### PROBLEMA PLANTEADO A
Di si cada afirmación concuerda con la crónica sobre la prisión de Starke. Responde sí o no y cita literalmente las palabras que lo deciden. (i) El motel recomendado está frente a una tienda de armas de fuego. (ii) El recinto de la prisión está a 20 millas del pueblo. (iii) En el edificio del corredor de la muerte hay 412 presos.
### PROBLEMA PLANTEADO B
Prosigue la crónica sobre la prisión de Starke a partir de su última frase.

### FRAGMENTO FACILITADO
───
Sociedad -
Entrevista a Pablo Ibar
Crónica desde el corredor de la muerte
La llegada a la Prisión Estatal de Florida recuerda a un campo de concentración. Es inevitable la comparación. Todo evoca otro lugar y otra época, incluso el cartel de la entrada.
Mikel Reparaz / ETB
Starke es un pueblo construido sobre la carretera 301, un desvío de la ruta 10 que cruza el estado de Florida hacia Alabama, rozando Georgia, en el extremo oriental del llamado Cinturón de la Biblia de EEUU. Las iglesias cristianas de diferentes confesiones y los establecimientos de comida basura se anuncian por igual a lo largo de la carretera. La temperatura alcanza los 33 grados centígrados y la humedad supera el 80%. No hay nadie en la calle.
Nos han recomendado un motel de carretera, el más limpio del pueblo, situado frente a una tienda de armas de fuego y al lado de una funeraria. Varios niños chapotean en la pequeña piscina del motel, junto al asfalto por el que no dejan de pasar trailers enormes en dirección a Jacksonville, la ciudad más cercana. El estruendo de los camiones ahoga los gritos de los niños.
Aparcamos el Dodge alquilado frente a la habitación 111. Advertimos que la 112 está precintada, la puerta destrozada y el cerrojo reventado. "No sé qué habrá ocurrido en esa habitación", nos esquiva la recepcionista. Pero una rápida búsqueda en Google basta para averiguar que hace dos semanas la policía persiguió a un presunto violador de niños hasta este lugar. El fugitivo acabó pegándose un tiro en la habitación 112. Preferimos no preguntar más.
"En este motel se alojan muchas mujeres europeas y de otros lugares que vienen a visitar a los walking dead, a los presos del corredor de la muerte", nos dice la recepcionista puertorriqueña. "La mayoría se han conocido por carta, y las mujeres vienen a conocerles en persona porque se enamoran de ellos, de violadores y asesinos en serie… es algo que no alcanzo a comprender", nos dice contrariada. Muchos habitantes de Starke trabajan en la prisión. Están acostumbrados a convivir con el recinto de alambradas, torretas y barracones situado a 9 millas del pueblo.
La llegada a la Prisión Estatal de Florida recuerda a un campo de concentración. Es inevitable la comparación. Todo evoca otro lugar y otra época, incluso el cartel de la entrada, un arco de forja bajo el que hay que pasar para llegar a los barracones donde esperan los presos a ser ejecutados y donde se encuentra la cámara de la inyección letal. Más adelante, junto la carretera que atraviesa el territorio de la prisión, está el edificio del corredor de la muerte. En él hay 412 presos condenados a morir por inyección. Entre ellos está Pablo Ibar, el único vasco condenado a muerte en el mundo.
───
### MATERIAL DE ORIGEN

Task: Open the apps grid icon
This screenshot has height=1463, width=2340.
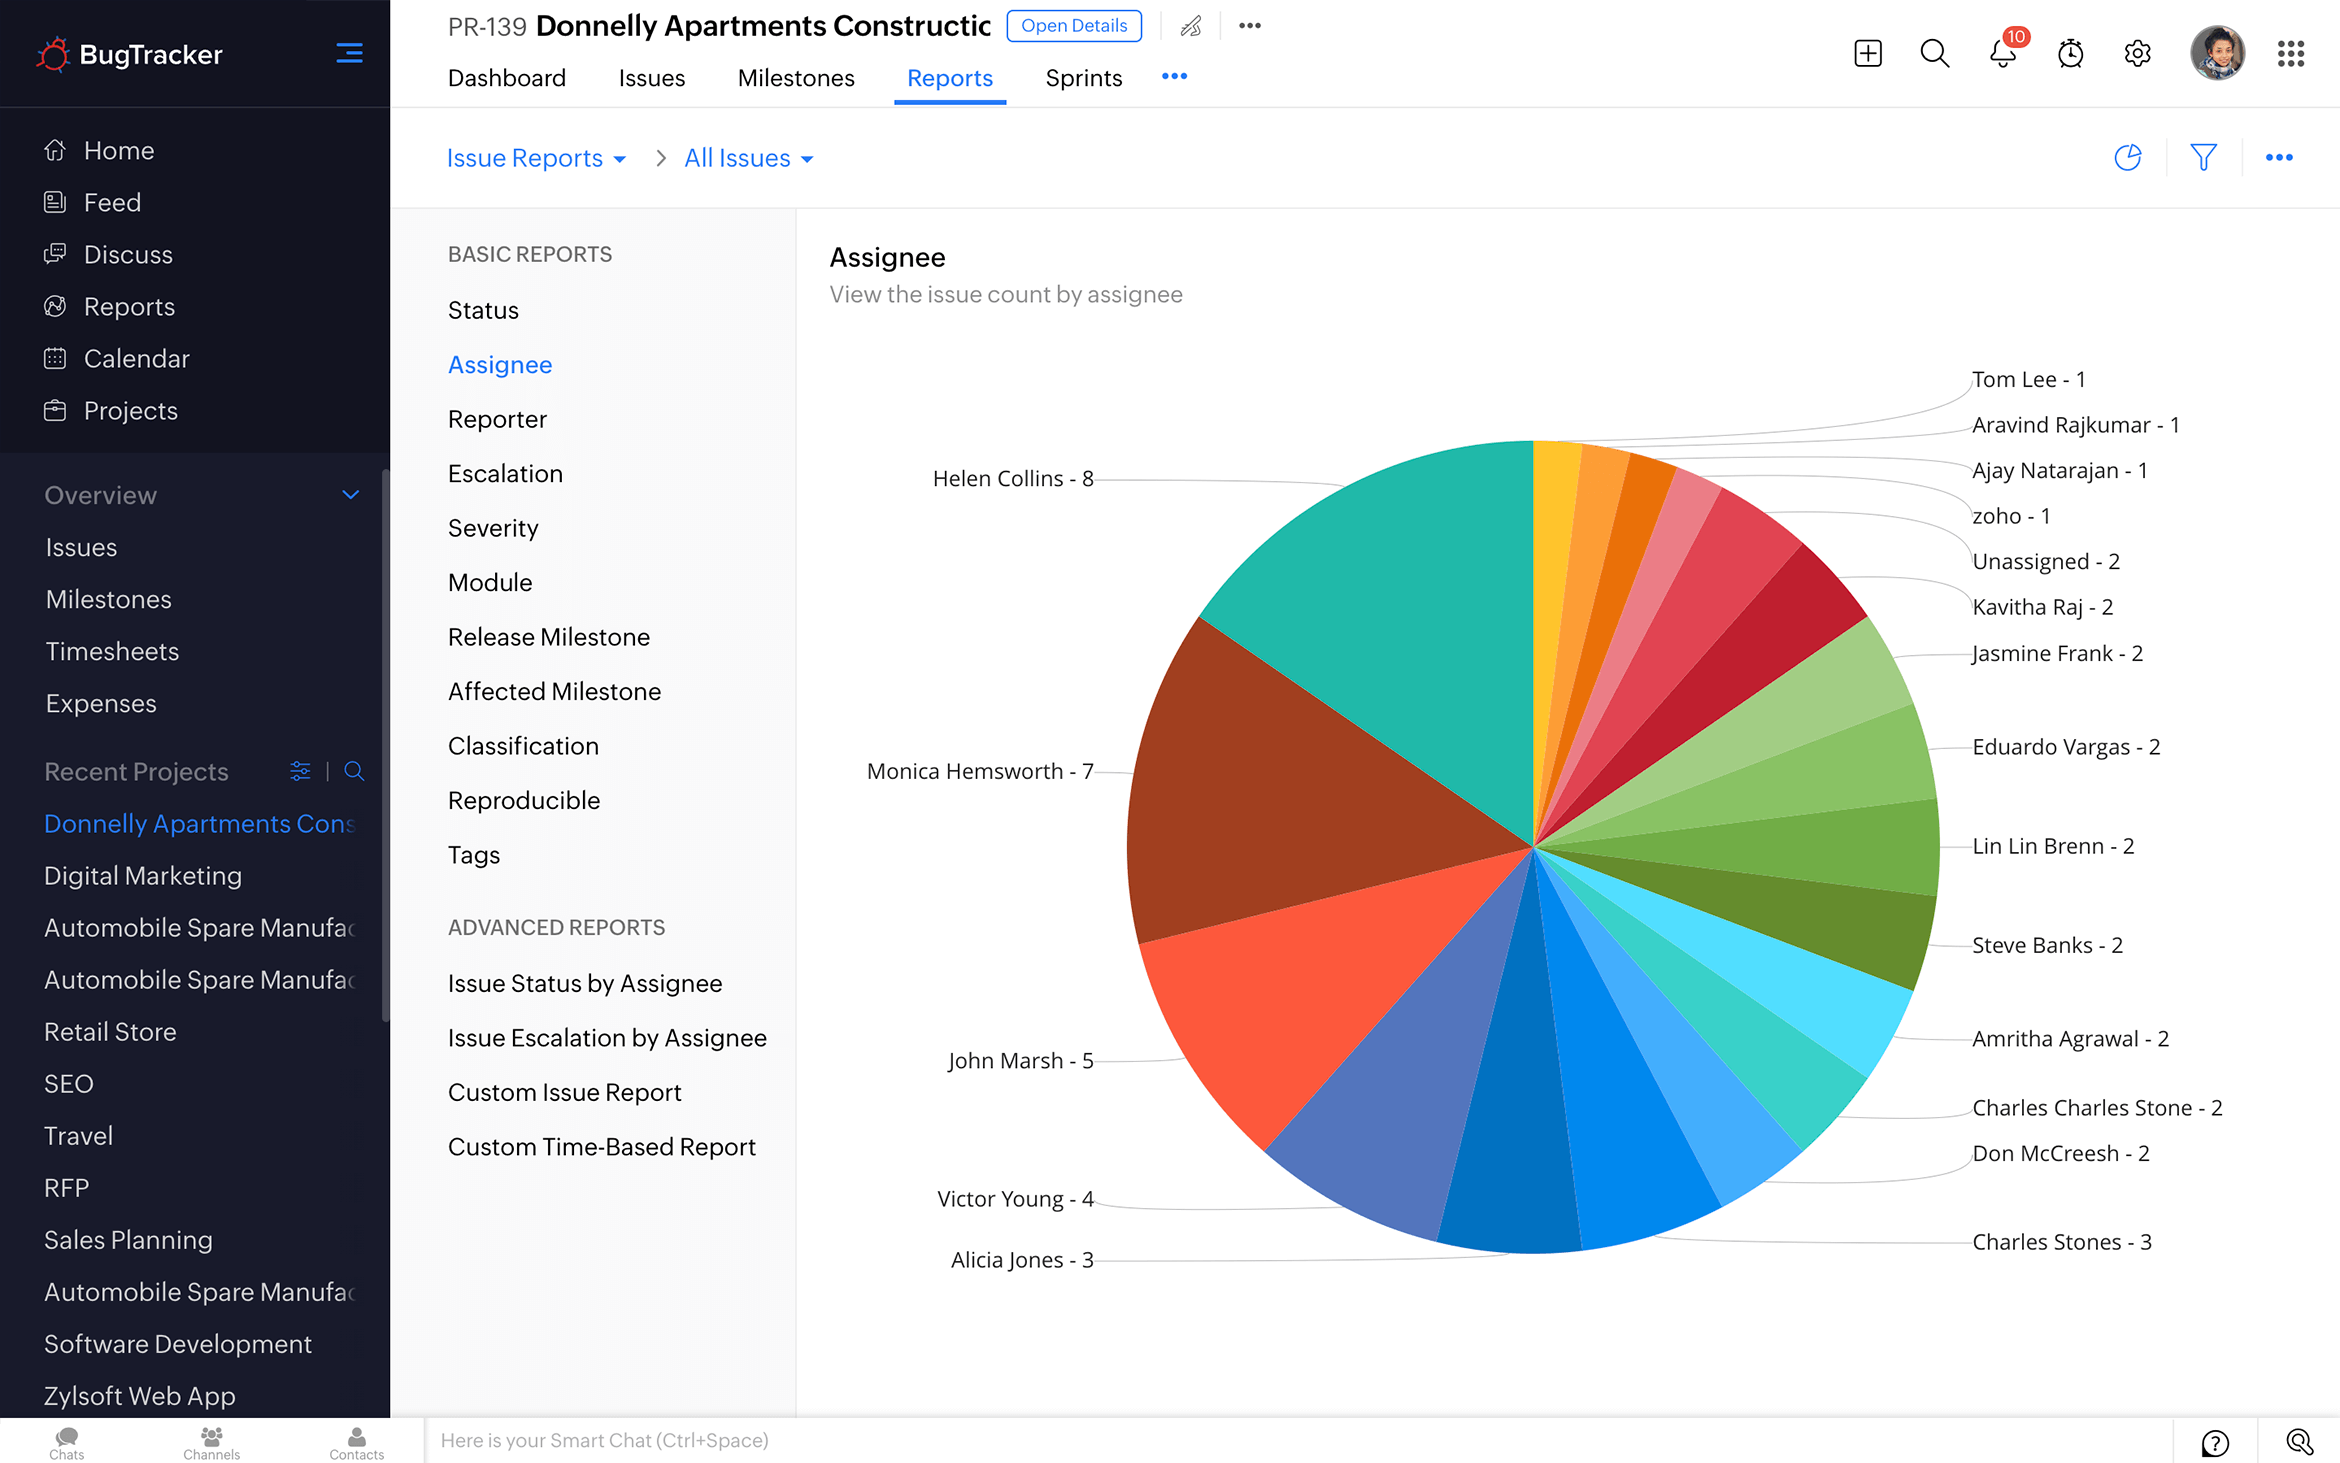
───
### RESULTADO DEL EJERCICIO A
(i) Sí: "situado frente a una tienda de armas de fuego y al lado de una funeraria".
(ii) No: "situado a 9 millas del pueblo".
(iii) Sí: "En él hay 412 presos condenados a morir por inyección."

### RESULTADO DEL EJERCICIO B
'Vida y Muerte'
Nuestra entrevista con Ibar está fijada para la una de la tarde. Las condiciones para entrar en el corredor son muy estrictas: ropa adecuada, una lista de material cerrada, nada de dinero, móviles ni otros dispositivos. Se abre la primera puerta electrificada ante nosotros. Entramos junto a una trabajadora de correos que empuja un carro lleno de sacos con la correspondencia. "Esto no es para el corredor", nos aclara. El destino de las cartas es el módulo de "los vivos", los presos comunes. Una vez pasado el primer control de seguridad, los guardias indican dos caminos: Life (vida) y Death (muerte). Así llaman entre ellos a los dos módulos separados que aparecen ante nosotros.
Ya estamos dentro de la prisión, a cielo abierto, rodeados de alambradas, garitas y vallas electrificadas. Llama la atención una pequeña barbería situada justo a la entrada. De ella sale un preso común armado con una escoba y un cubo –los comunes llevan uniforme azul y los condenados a muerte van vestidos de naranja-. El preso obedece órdenes de un guardia de dos metros de altura vestido de caqui, el mismo guardia que nos llevará hasta Pablo Ibar.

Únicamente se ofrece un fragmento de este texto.